As shown by the report from U 156 the Commander did not believe the enemy would attack when he saw the Red Cross flag and the rescue attempts. This opinion is impossible to understand. It must be assumed that he was influenced by seeing hundreds of survivors fighting for their lives.
129

So much for the facts; behind them, in the discussion at U-boat headquarters that midnight continuing into the early hours of the 17th, lies the largest question mark over the U-boat war and Dönitz’s claim to have fought cleanly; the details will probably never be known; only certain results emerge from
Nacht und Nebel
to feed conjecture.

Dönitz’s own account is notable for its silence on whether he was in touch with Raeder or Hitler during that night; it leaves the impression, probably intentionally, that all the orders were issued on his own authority and discussion was confined to his own staff. It is inconceivable, however, that naval High Command was not informed, and in view of Hitler’s earlier involvement and his anxiety that the U-boats should not be hazarded it is difficult to imagine that Führer headquarters was not also put in the picture. Hitler’s nocturnal habits and love of diversions enabling him to work off a head of destructive emotion and take an active part make it easy to imagine him coming on the line personally to Dönitz—not difficult in that case to guess his mood or the trend of his instructions.

He had been wanting an excuse to attack survivors of torpedoed ships for the dual purpose of terrorism to deter neutral and American sailors and to cut down the numbers available to man new construction since at least January, when he had disclosed his ideas to the Japanese Ambassador. Fresh life had been breathed into the subject by the apparent gunning down of the survivors from the
Ulm
and the interim results of the investigations and analysis instituted then had just come to hand,
dated September 14th. These showed three cases when survivors of German destroyers disabled or sunk at Narvik during the Norwegian campaign had been fired on by the British as they attempted to reach the land, and numerous cases of the German survivors of transports off Crete being fired at and killed in the water during that campaign; one incident detailed was when a British submarine Commander allowed the Greek crew of a motor sailer,
Osia Paraskivi
, to take to the lifeboats:

… and had then opened fire with aimed shots from short range at the remaining German officer and three other German soldiers in the water after they had abandoned ship until all four were hit and killed.
130

The paper did point out that it was easy for survivors in the water to mistake shots at other targets for an attack on themselves, and in no case had any written or oral order to attack shipwrecked survivors been traced. It suggested therefore that before any retaliatory measures it should be considered whether these would not affect their own people more than the enemy; ‘if the existence of such a German order became known the enemy propaganda would exploit it in a way, the consequences of which can hardly be estimated.’
131

To suggest from Hitler’s current preoccupation with shooting up survivors that the attack by US Liberators on boats involved in rescuing the
Laconia
survivors gave him just the opportunity he wanted, and that he immediately instructed Dönitz by telephone to issue orders to that effect is speculation; there is no documentary evidence or direct testimony. Nevertheless, the orders issued by Dönitz on September 17th make it probable that something like that happened.

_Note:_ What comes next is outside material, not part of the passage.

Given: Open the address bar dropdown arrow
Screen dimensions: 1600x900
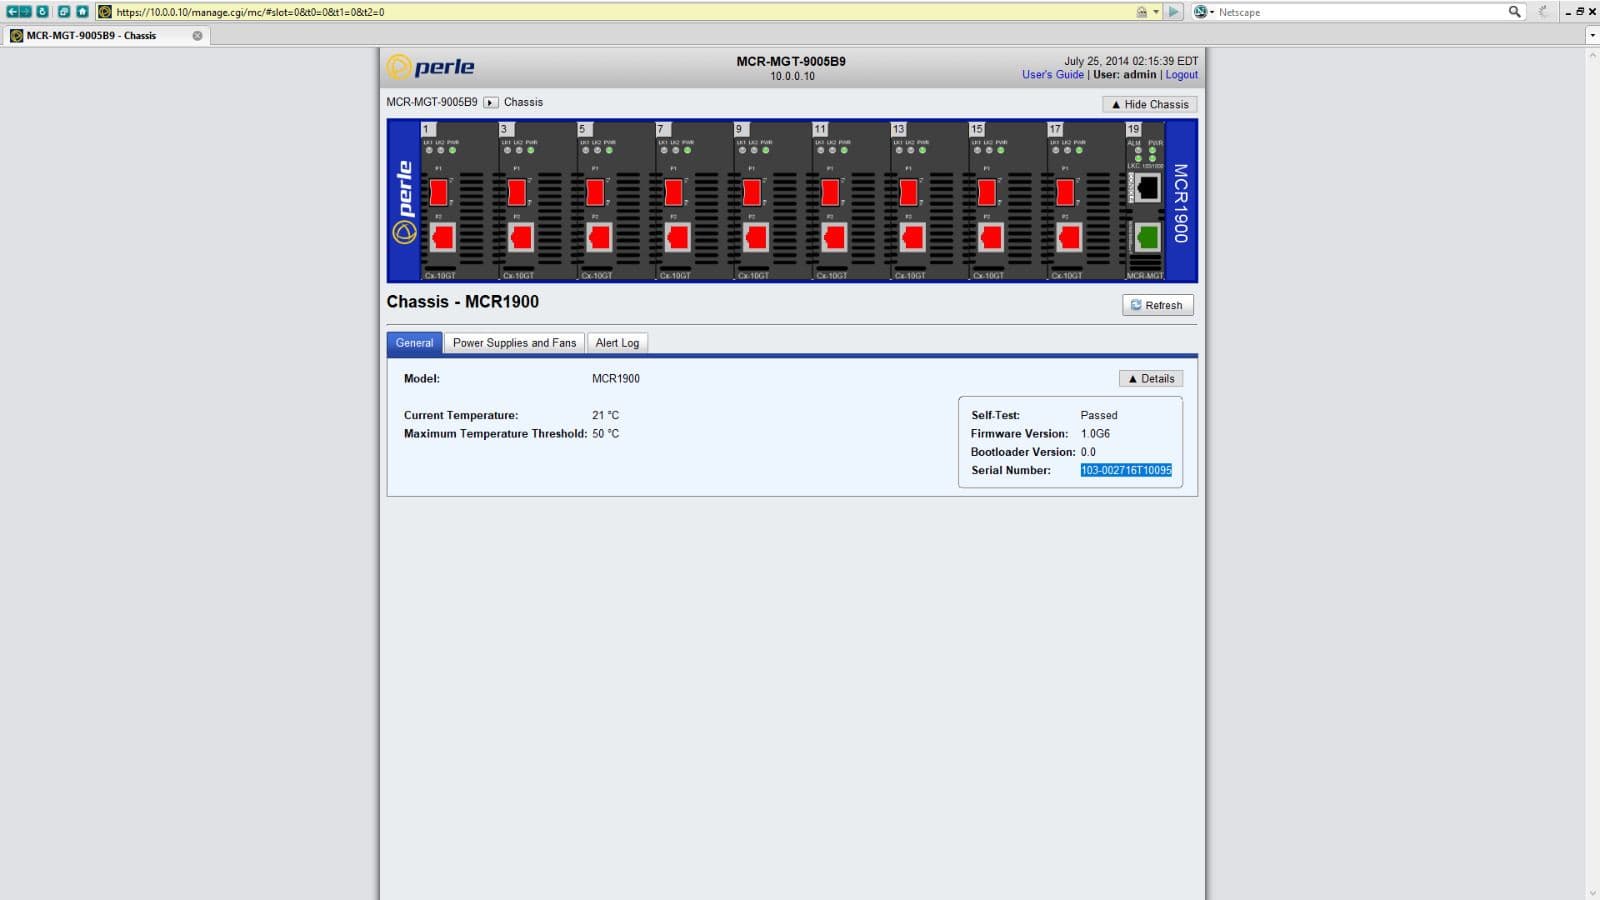Looking at the screenshot, I should [1156, 12].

Dönitz could not of course issue instructions to shoot survivors in lifeboats for the very reason given in the naval staff analysis: if discovered they would be a gift to enemy propaganda, and might redound on their own men captured. Apart from this there was the morale of his own forces, many of whom, despite the intense hate-propaganda to which they had been subjected, would have been shaken by such a cold-blooded instruction against accepted codes of sea war. Moreover, if the enemy then started reprisals the advantage would lie inevitably with them since they virtually controlled the seas and the sky above. And if U-boat crews were to expect that in addition to the increasing hazards of
depth-charge and air attack they would be subject to execution if captured it would be impossible to preserve their commitment to attack.